Agriculture

Livelihoods lost within days due to bird flu

The impact of bird flu on South Africa’s small-scale poultry farmers was highlighted in the investigative TV programme Carte Blanche.

The programme’s Lourensa Eckard visited the deserted poultry houses at Zapa farm outside Benoni, owned by celebrity egg producer Beverly Mhlabane.

Mhlabane has been profiled in multiple media interviews because the chemical engineer became known as the “Google egg farmer” after doing her agricultural research on the internet.

She started with a small poultry business and grew it into a much larger one. By August this year she had up to 10 000 chickens and a thriving egg business. Then bird flu came, and she had none.

Carte Blanche viewers were told that independent poultry farmers face financial ruin when bird flu strikes, because all the birds have to be culled and there is no government compensation.

“Elsewhere in the world, farmers are compensated for the birds they cull. Legally it should happen in South Africa too, but it does not.”

Mhlabane said she would need R1 million to restock her hen houses, and that was money she did not have.

“Without government compensation, there is no way I can start.”

She later said she would probably try to rebuild her business “one chicken at a time”.

A government support programme has been promised, but no details have yet been provided.

Material shown —
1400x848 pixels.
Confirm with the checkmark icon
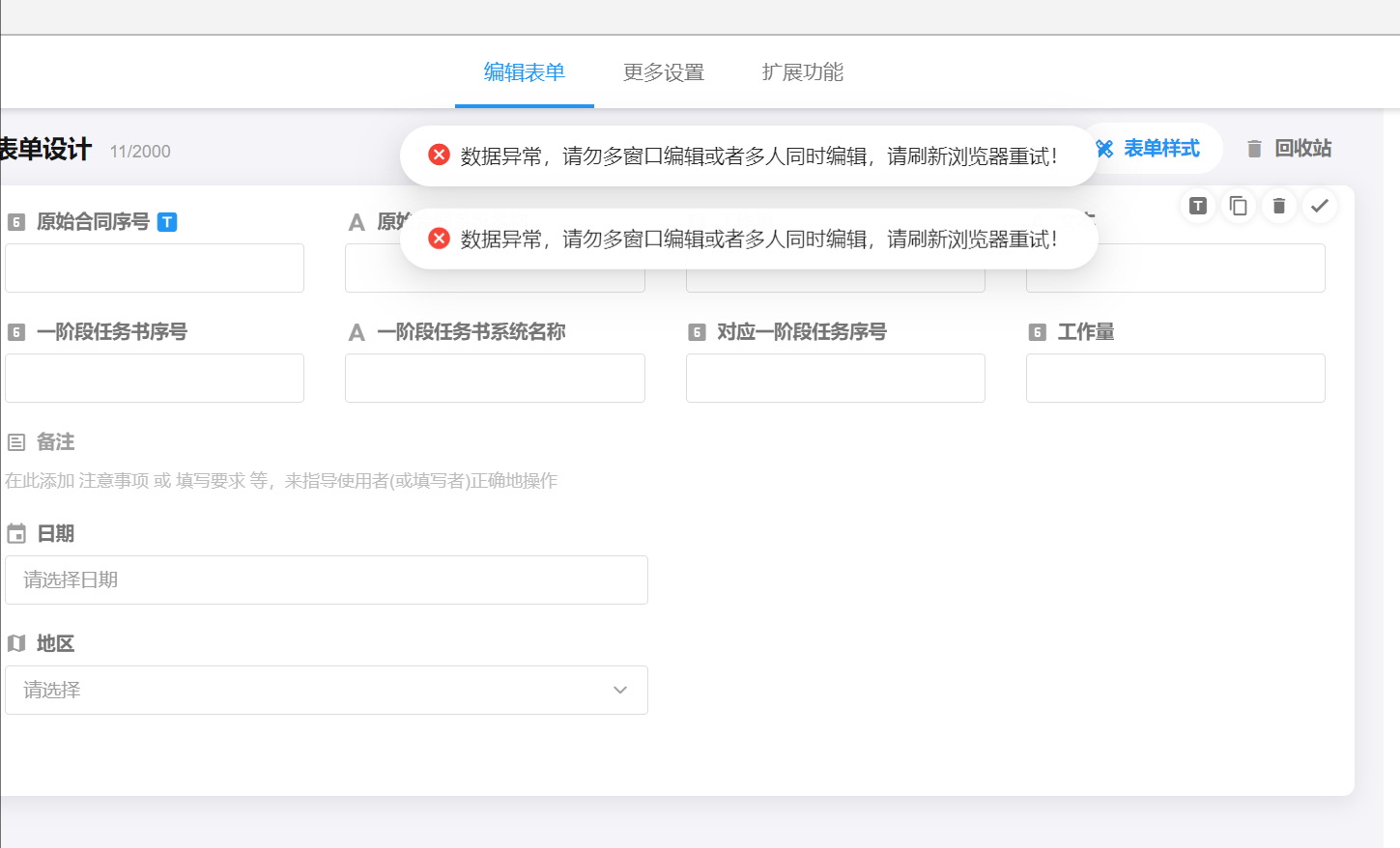1319,206
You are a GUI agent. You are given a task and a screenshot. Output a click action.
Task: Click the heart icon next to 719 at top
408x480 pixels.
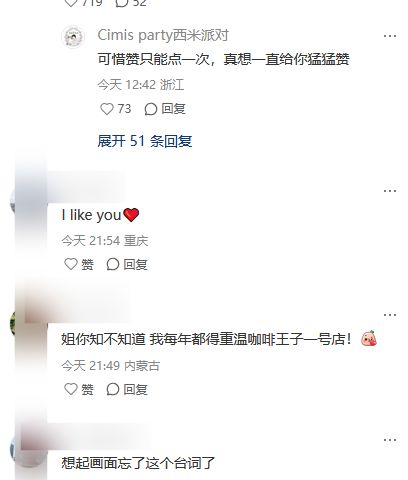[71, 3]
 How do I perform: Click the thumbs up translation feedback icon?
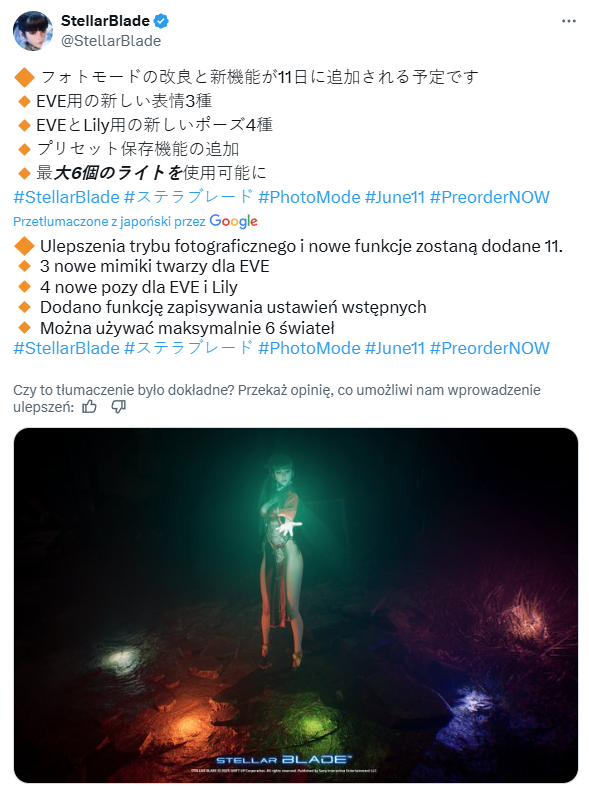coord(89,407)
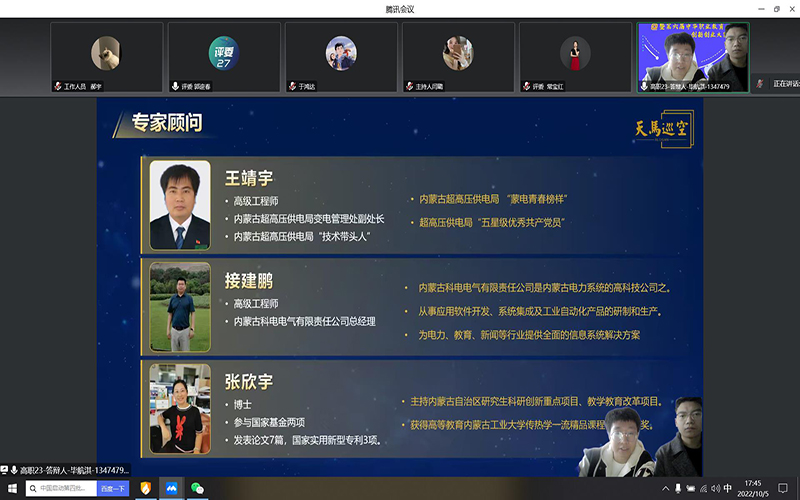The height and width of the screenshot is (500, 800).
Task: Select the 工作人员 郝宇 participant video tile
Action: [106, 57]
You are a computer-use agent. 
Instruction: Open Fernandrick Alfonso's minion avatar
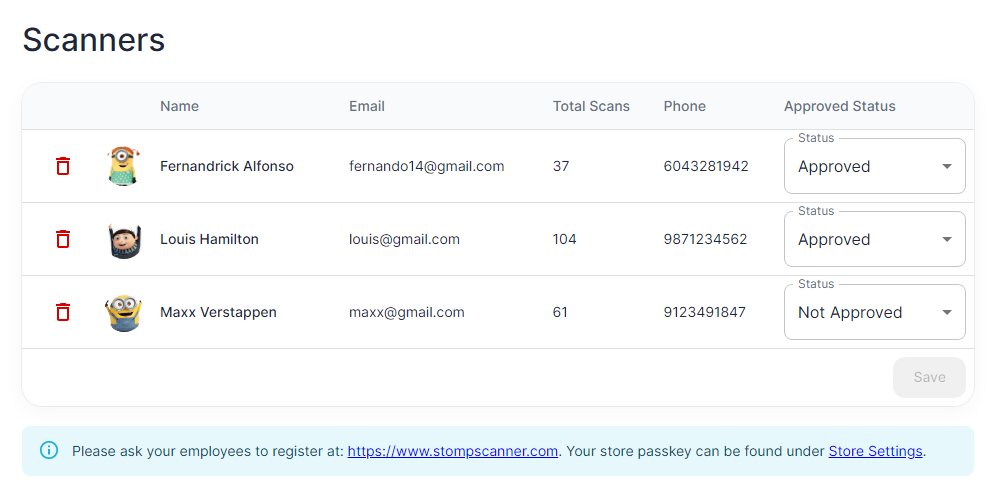[123, 166]
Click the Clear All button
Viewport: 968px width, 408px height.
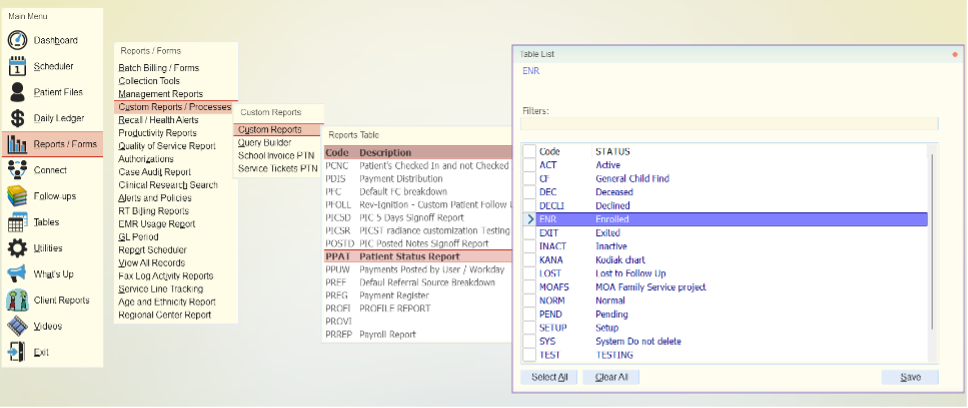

Work order 1 —
In the bird flu article, rewrite the paragraph beginning "She started with a small poultry business" as a short bulleted list that keeps its main facts.
Work order 2 —
According to the bird flu article, how much money would Mhlabane need to restock her hen houses?
Work order 3 —
Continue the bird flu article from its final sentence.
The material has nothing to do with the bird flu article.

Answer area 1 —
- Began with a small poultry business and expanded it considerably
- Had up to 10 000 chickens and a thriving egg business by August this year
- Lost all her chickens when bird flu came

Answer area 2 —
R1 million.

Answer area 3 —
Carte Blanche also visited the Standerton operations of Astral Foods, South Africa’s largest poultry producer. Here, too, they found deserted hen houses after mandatory mass culls because bird flu had bypassed the company’s stringent biosecurity measures.

Dr Obed Lukhele, Astral’s group veterinarian, spoke of the “devastating” effect on workers of implementing a mass cull. “I do not want to do that again in my life,” he said.

The solution will be bird flu vaccines, but not immediately.

“It will take between four and six months before we have vaccines available,” said Izaak Breitenbach of the SA Poultry Association.

“Unfortunately, it will not be available for this outbreak, but it will help to prevent us getting into the same situation we are now in.”

Image: Beverly Mhlabane, owner of Zapa farm, in 2022 before bird flu wiped out her flock.